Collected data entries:
====

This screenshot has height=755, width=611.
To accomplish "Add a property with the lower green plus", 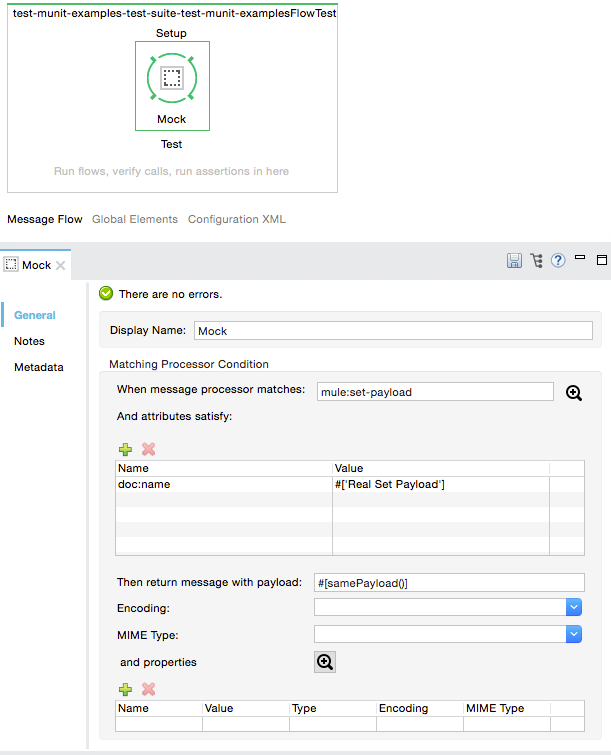I will pos(125,689).
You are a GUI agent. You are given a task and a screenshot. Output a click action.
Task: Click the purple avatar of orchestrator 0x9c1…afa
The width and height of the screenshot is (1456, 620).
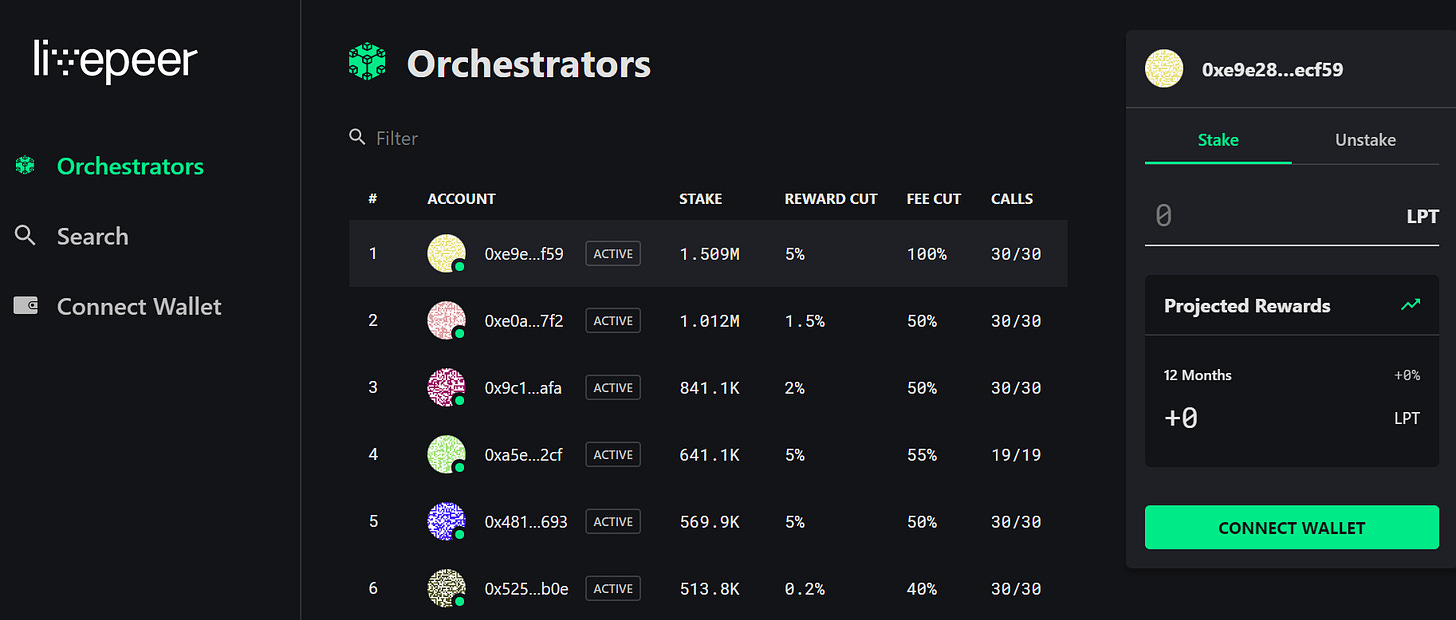point(446,387)
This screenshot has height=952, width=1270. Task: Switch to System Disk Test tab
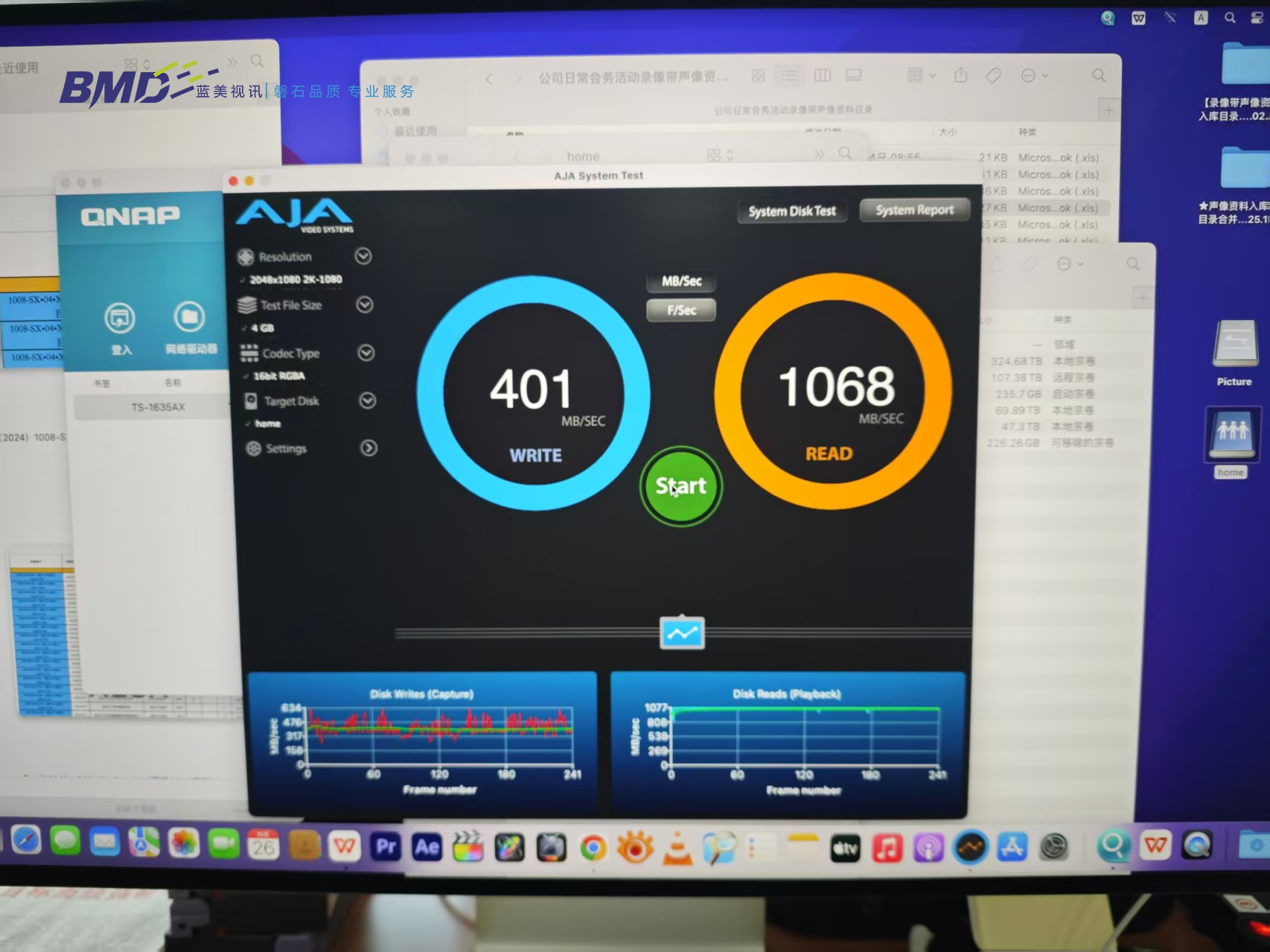pyautogui.click(x=791, y=211)
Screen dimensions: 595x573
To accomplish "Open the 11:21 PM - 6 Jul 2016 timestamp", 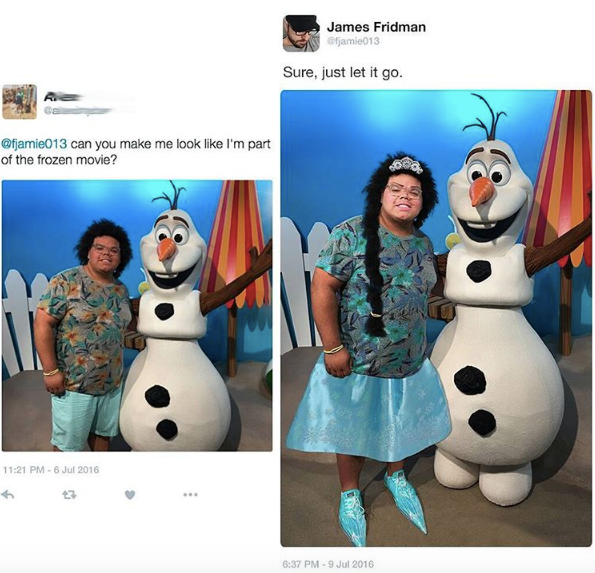I will pyautogui.click(x=51, y=470).
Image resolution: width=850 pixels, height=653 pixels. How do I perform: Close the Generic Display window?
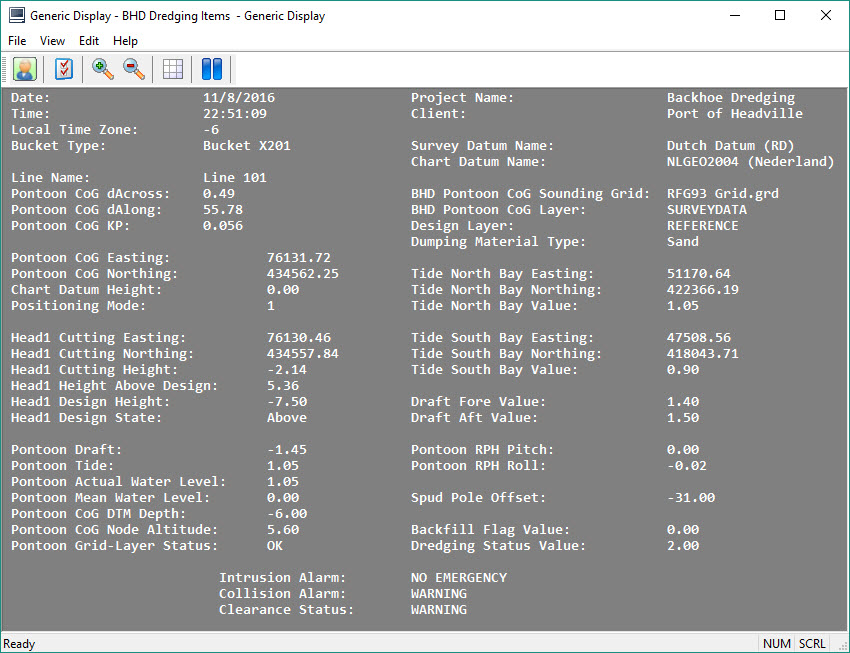(x=825, y=16)
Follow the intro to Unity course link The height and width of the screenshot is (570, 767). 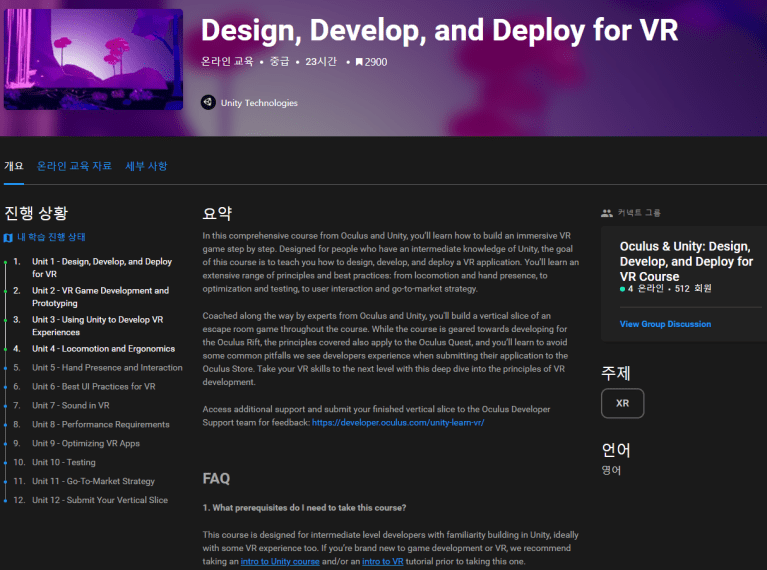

====

WHAT YOU HAVE TO DO
Set the pictures aside and transcribe exactly the stretch of lines above, beginning with the one holding "The width and" and ending with the one holding "Screen dimensions: 595x573".

REPLY
The width and height of the screenshot is (1456, 620).
point(446,387)
This screenshot has height=952, width=1270. Task: Switch to System Disk Test tab
pyautogui.click(x=791, y=211)
Screen dimensions: 595x573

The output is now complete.